Milton Alves Júnior
Profissionais da Coordenadoria Geral de Perícias (Cogerp), vinculada à Secretaria de Estado da Segurança Pública (SSP/SE), permanecem concentrados nos estudos que buscam identificar os motivos do incêndio responsável por destruir completamente cerca de 200 automóveis estacionados em uma área do Batalhão da Polícia Rodoviária (BPRv), localizada no Bairro Capucho, zona Norte de Aracaju. O sinistro foi registrado na manhã da última quinta-feira, 01, quando foi confirmado ainda pelo Governo de Sergipe que outros 280 veículos foram atingidos parcialmente pelas chamas.
Não houve registro de pessoas feridas ou encaminhadas pra unidade hospitalar após inalação de fumaça tóxica. Prestes a completar uma semana do incêndio, os órgãos técnicos envolvidos na investigação seguem enaltecendo a importância em seguir com a reconstituição do cenário do incêndio a fim de reunir elementos técnicos que subsidiem os estudos. Após finalizado este procedimento técnico, a segunda etapa será iniciada com análise geral da área atingida, coleta de informações, identificação de vestígios, estudo da propagação das chamas e registros fotográficos.
Responsável por coordenar as apurações, o tenente-coronel Eanes Alves, perito de incêndio e comandante do Grupamento de Busca e Salvamento, revelou que todo o trabalho desenvolvido – desde o momento em que foi constatado o incêndio, respeitas as diretrizes da corporação. Apesar de o espaço pertencer ao BPRv, os veículos não foram apreendidos pelo Batalhão; o local estava cedido para a SSP com a finalidade de abrigar carros apreendidos pela Superintendência da Polícia Civil oriundos de possíveis práticas criminosas. Devido a proporção do sinistro, foi preciso mobilizar múltiplas equipes.

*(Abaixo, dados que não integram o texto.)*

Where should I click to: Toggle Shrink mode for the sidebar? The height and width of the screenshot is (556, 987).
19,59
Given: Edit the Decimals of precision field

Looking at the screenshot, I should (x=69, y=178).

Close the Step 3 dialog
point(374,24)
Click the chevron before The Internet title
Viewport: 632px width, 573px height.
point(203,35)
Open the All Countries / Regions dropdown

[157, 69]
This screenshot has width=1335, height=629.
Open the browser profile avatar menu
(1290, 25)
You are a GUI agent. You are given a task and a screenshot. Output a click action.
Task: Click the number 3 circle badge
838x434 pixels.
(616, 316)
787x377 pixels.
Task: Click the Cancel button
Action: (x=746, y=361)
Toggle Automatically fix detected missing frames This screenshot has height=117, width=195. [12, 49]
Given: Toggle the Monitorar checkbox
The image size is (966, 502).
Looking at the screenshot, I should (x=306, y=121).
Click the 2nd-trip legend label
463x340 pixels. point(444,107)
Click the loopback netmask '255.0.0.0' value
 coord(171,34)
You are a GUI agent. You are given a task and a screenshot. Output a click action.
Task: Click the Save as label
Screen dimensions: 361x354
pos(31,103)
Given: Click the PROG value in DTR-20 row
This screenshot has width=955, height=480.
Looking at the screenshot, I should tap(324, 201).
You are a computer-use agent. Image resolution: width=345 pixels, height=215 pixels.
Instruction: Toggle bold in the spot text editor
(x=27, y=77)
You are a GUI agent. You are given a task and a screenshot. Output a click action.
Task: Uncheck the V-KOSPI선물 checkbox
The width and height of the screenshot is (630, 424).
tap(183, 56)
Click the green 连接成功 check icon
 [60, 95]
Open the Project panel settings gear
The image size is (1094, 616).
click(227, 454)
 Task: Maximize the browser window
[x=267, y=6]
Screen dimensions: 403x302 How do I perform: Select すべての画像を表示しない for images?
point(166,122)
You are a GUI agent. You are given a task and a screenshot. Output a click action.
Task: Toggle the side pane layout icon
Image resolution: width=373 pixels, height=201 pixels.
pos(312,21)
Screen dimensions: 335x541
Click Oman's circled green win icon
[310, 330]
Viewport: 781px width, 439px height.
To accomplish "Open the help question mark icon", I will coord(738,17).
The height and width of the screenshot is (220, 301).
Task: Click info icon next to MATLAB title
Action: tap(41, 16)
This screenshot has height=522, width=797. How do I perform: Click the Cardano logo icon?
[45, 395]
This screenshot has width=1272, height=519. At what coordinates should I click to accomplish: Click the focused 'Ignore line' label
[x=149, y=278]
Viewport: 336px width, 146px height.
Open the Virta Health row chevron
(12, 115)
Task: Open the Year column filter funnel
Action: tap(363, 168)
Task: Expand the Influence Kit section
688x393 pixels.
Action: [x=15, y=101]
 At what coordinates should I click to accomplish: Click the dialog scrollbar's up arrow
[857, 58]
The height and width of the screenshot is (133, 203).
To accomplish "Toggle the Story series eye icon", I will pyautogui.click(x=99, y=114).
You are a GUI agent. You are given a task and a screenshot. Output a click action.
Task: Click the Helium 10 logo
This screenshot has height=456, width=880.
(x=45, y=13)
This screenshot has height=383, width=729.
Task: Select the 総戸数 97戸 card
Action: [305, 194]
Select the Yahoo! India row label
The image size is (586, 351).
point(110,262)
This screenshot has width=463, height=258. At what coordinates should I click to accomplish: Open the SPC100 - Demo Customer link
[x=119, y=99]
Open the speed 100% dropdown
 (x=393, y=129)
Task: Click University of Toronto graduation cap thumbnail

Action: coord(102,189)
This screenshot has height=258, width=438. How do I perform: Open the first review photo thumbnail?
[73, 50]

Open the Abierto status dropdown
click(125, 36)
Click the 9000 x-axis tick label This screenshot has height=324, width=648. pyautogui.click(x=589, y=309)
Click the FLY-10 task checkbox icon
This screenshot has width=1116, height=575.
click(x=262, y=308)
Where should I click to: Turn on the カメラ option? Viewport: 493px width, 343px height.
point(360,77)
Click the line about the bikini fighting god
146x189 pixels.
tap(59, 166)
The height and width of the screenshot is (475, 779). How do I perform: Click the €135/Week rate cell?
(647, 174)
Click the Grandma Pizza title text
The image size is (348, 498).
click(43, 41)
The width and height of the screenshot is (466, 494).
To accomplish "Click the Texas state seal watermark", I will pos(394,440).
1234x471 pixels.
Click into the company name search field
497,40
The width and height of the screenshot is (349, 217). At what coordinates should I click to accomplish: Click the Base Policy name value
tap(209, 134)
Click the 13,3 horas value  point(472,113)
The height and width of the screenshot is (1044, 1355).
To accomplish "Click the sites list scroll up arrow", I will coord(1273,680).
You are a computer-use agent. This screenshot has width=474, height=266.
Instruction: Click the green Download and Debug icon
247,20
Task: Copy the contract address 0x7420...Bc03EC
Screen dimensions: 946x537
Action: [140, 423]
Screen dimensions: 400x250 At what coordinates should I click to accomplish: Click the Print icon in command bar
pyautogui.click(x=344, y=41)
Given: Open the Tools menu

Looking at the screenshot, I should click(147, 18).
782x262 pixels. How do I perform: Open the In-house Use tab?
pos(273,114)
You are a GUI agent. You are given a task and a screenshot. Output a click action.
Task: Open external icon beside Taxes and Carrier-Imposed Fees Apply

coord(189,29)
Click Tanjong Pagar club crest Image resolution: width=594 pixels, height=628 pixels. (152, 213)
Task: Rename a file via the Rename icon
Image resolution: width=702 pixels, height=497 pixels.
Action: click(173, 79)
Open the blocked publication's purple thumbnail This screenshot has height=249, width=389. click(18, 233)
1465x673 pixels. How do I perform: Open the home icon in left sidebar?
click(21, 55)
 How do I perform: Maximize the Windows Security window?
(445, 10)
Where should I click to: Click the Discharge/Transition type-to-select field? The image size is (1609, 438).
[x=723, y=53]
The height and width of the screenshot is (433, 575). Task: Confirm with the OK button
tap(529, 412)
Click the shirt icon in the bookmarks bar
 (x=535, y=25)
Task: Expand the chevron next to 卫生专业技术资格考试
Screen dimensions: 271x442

“Depois que houve o resfriamento do local, o controle e combate às chamas, foi possível acessar toda a área atingida e dar início ao procedimento de análise técnica com a finalidade de descobrir as causas que possam ter resultado no incêndio. A expectativa é que o resultado dos estudos seja apresentado em até 30 dias, podendo ser prorrogado caso as equipes envolvidas nas investigações avaliem necessário”, afirmou o tenente-coronel Eanes Alves.